The Miners’ Welfare Commission.

(Extracts from a 1945 booklet).






The word "welfare" has acquired several meanings. In the sense in which it is now more commonly used in industry, it expresses the solicitude of individual employers, or associations of employers, for the well-being of their employees, usually at the place of work, rather than in the communities in which they live. It also means a special aspect of the management of personnel which is something more than a matter of contact between employer and employee.
In many industries, statutory orders lay down appropriate standards for safety and hygiene in works and factories. Welfare as it is known in the mining industry goes far beyond statutory obligations and those which, elsewhere, are accepted as the responsibility of employers. It is not a matter of individual undertakings only; it is applied to a whole industry.
Miners’ welfare originated in an Act of Parliament in 1911, dealing generally with conditions within the coalmining industry, but which touched, somewhat tentatively, one aspect of welfare, namely the provision of pithead baths. Following the reports of the Sankey Commission in 1920, and the Samuel Commission in 1926, two more mining industry Acts were more directly concerned with welfare. These established a fund and an administrative framework for the purpose of welfare for workers in and about coal mines.

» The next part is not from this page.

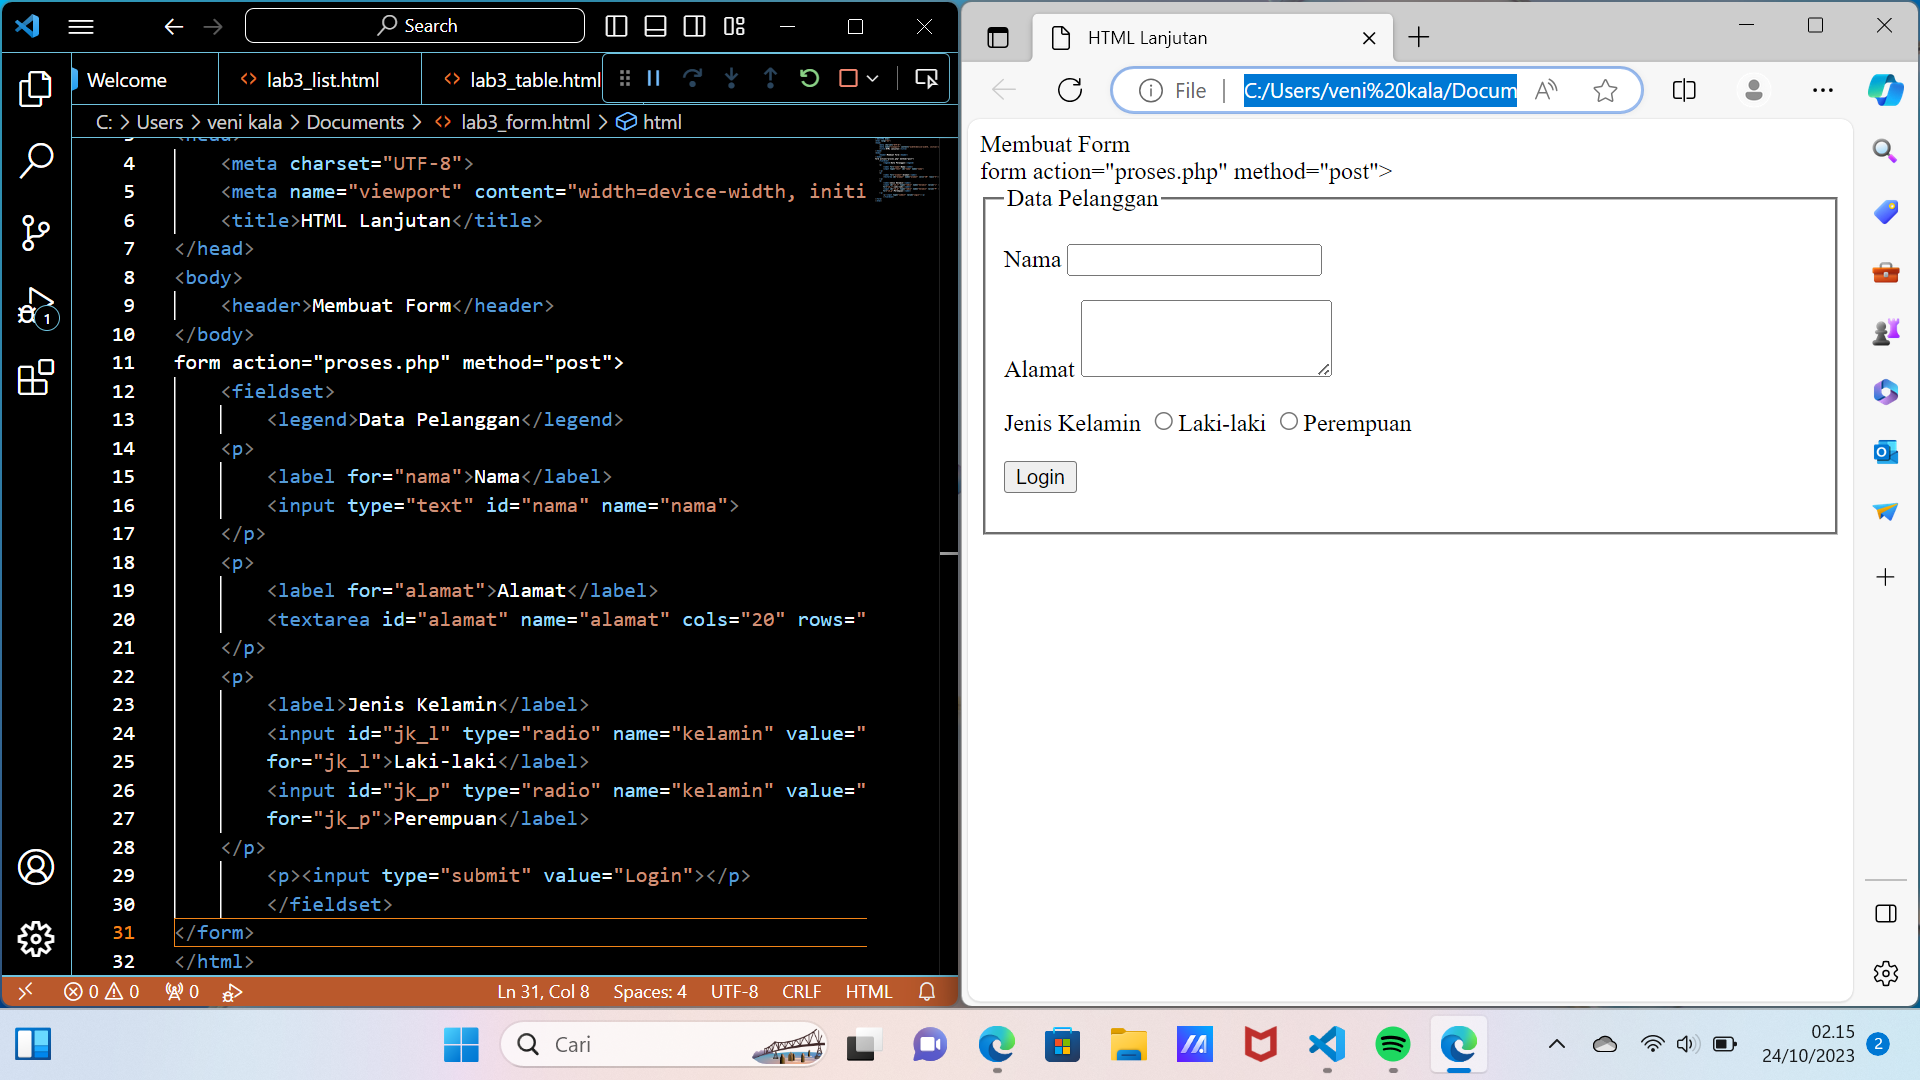Open the Extensions view in VS Code

click(x=36, y=379)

When viewed as a complete series, these and subsequent Acts present a picture unique in the industrial history of Great Britain, viz. : comprehensive welfare founded on legislation but effected, in the main, by voluntary and co-operative methods. The approach to actual welfare problems was, at first, tentative and experimental. But as soon as experiments began to show results, and it became clear that the spirit of organised welfare could flourish notwithstanding difficult and complications within the industry, its scope was enlarged or strengthened. Hence we find today, welfare firmly planted in the mining industry and, although it was not always so, its importance as an integral part of the industry widely recognised. In 25 years it has developed from small and tentative beginnings into a great organisation for the benefit of the miner and his dependants, with capital assets in the region of 24 millions sterling and with an annual income, in normal times, of £1,000,000.

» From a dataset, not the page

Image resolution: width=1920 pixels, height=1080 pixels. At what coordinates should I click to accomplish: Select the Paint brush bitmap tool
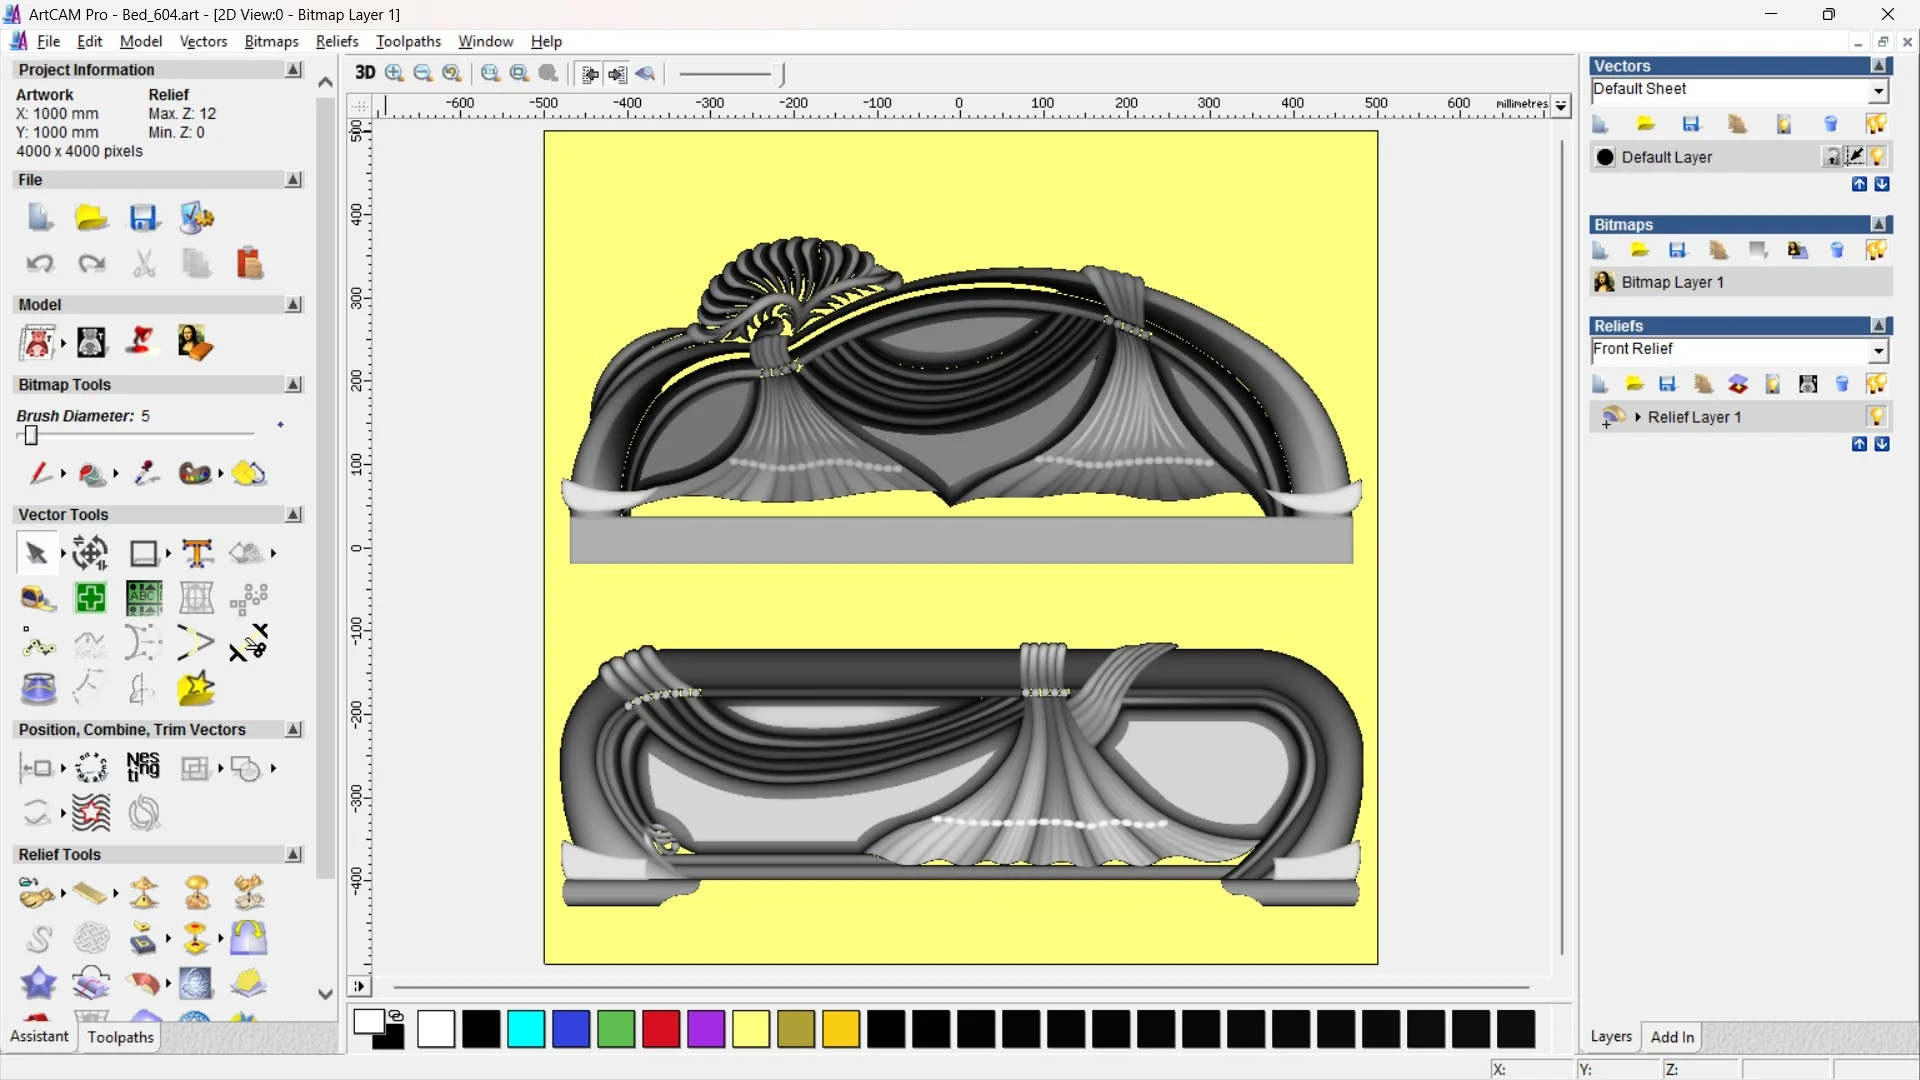pos(39,473)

Much work has already been done. Before it can be appreciated fully the distinctive features of the traditional life of the miner which have determined largely the forms of welfare provisions must be recalled.




The miner's daily work is hard and heavy. He has accepted, as part of that work, discomforts and disadvantages affecting not only him, but, to no lesser extent, his wife and family.
These discomforts are found in all mines and mining operations. They may vary in degree from pit to pit but are never absent. Pits may be dry and dusty, wet and muggy, cool or hot, but in all of them the coal dust is black. All this means, not only fatigue, but sweat and grime on his body and in the clothes he wears.

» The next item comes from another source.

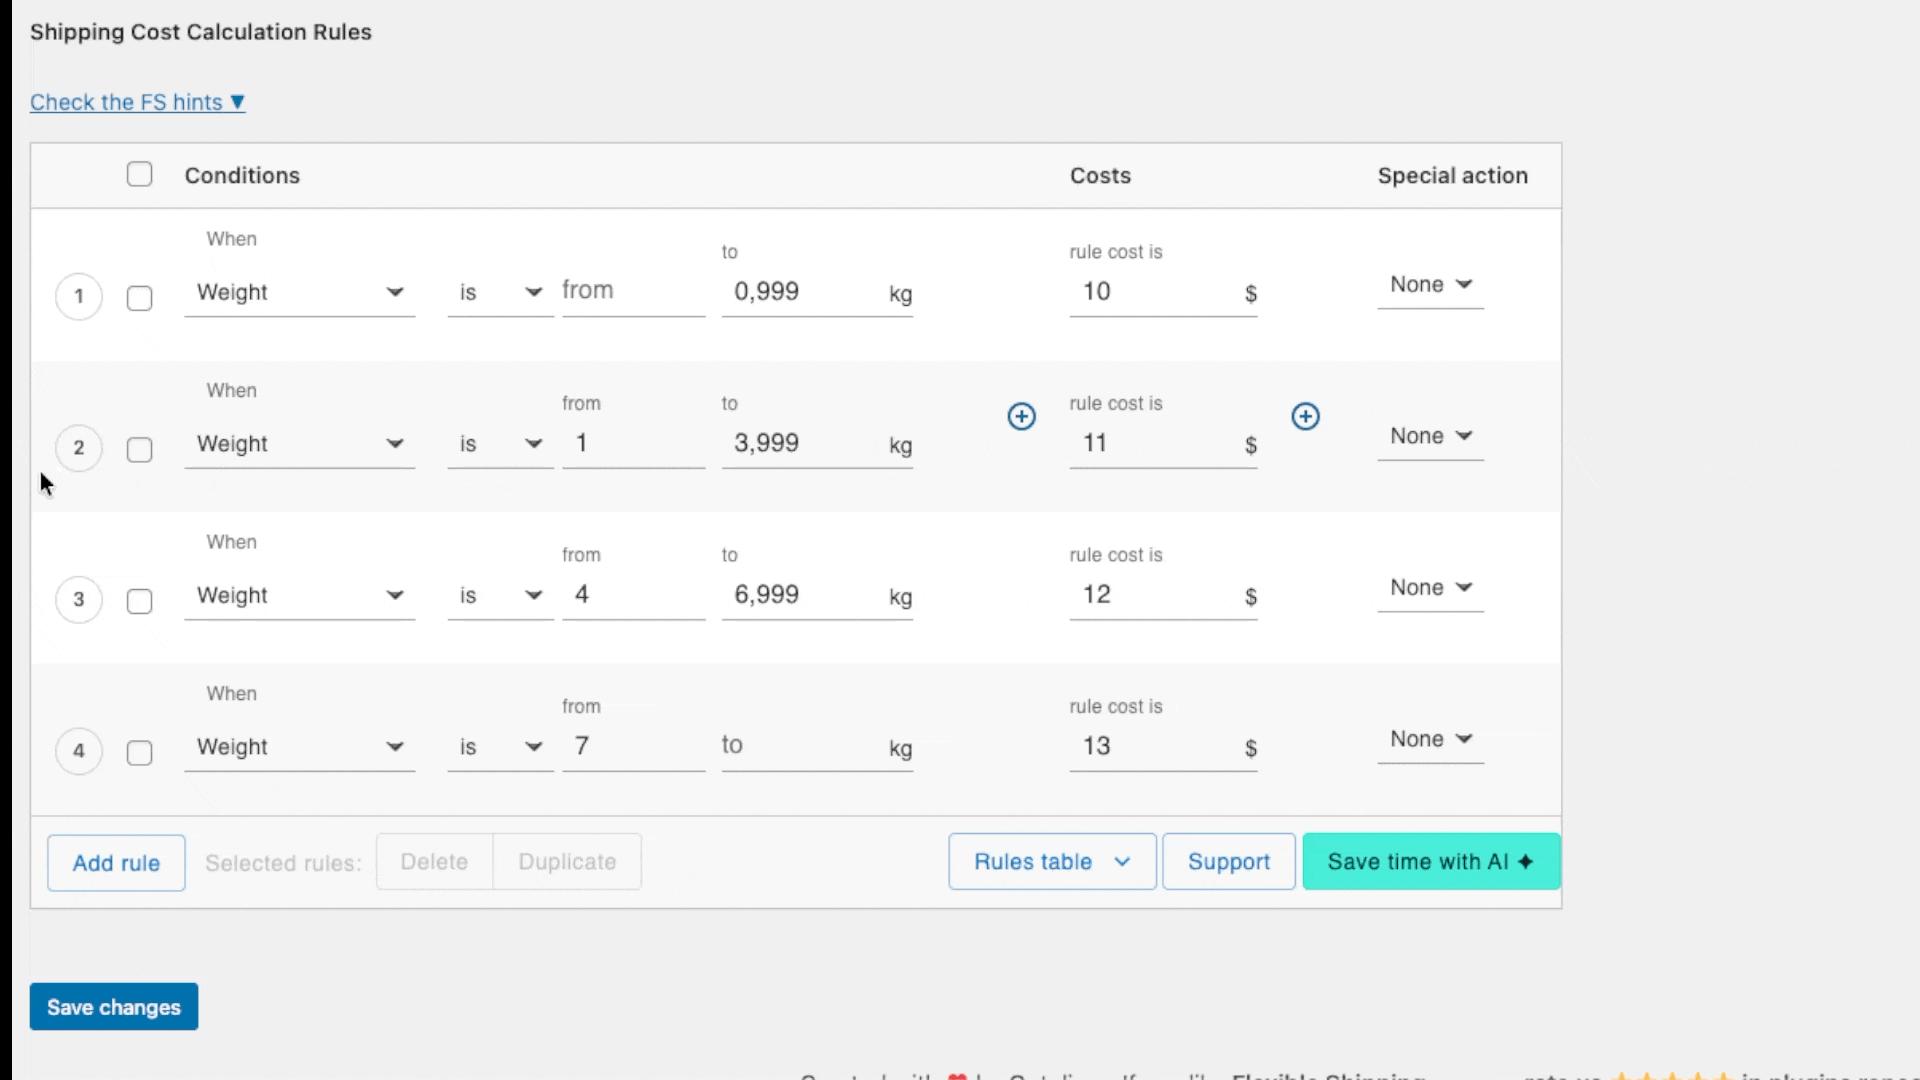Select rule 3 with its checkbox
This screenshot has width=1920, height=1080.
(x=140, y=601)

When mid-shift comes, there is no nearby canteen. The best he can do, hundreds of yards down in the earth and perhaps a mile or two from the bottom of the pit shaft, is to find somewhere where there is a bit more headroom.There he takes what he can; opens his snap-tin and begins his frugal meal.
Frugal, because the food and drink he can take underground is limited by the conditions of his occupation. He has to carry it all with him, and long experience has proved to him that only certain foods are digestible and will restore his energy quickly and be at the same time palatable, underground. Here, too, is the reason why the miner sometimes has a sweet tooth and is always careful in the choice of food to be eaten at work. His work entails a need for alertness, caution and attention to detail and method. When it is done, he leaves the native temperature of the pit physically tired and often has some distance to travel on foot or by train, bus or cycle in all weathers before he reaches home. There, the tub on the hearth, the traditional method of bathing, awaits him, and his main meal of the day will be ready. But his pit clothes have to be dry when he next goes on shift and they will perhaps need to be hung on the fireguard for several hours, a constant reminder to him and to his family that mining coal is a grimy business.





Work in the pit never stops. The shift he works may mean, a departure or return in the early morning or late at night. If two or three men from the same household work in the pit, each on a different shift, this troublesome routine will be continuous and the housewife's work unending.
These are the distinctive features of daily life to which mining people grew accustomed but which gave rise to the need for specific welfare measures. They give the clue to some of the reasons for popular misconceptions about the miner in the past. His dusty condition was honourably come by but that dust was a great nuisance. His working clothes, either of a kind specially suitable for his work---almost a uniform in fact---or what was once his Sunday-best suit, were subjected to hard wear, and soon became dirty, patched and threadbare. In combinations with his blackened face, they gave him that characteristic but incongruous appearance behind which the self-respecting and oft-times highly citizen is apparent only to his familiars.

These barriers which the miner had to surmount before he faced life on a fair footing with contemporaries in other industries. Little wonder that miners and the general public have sometimes suffered from a lack of mutual understanding.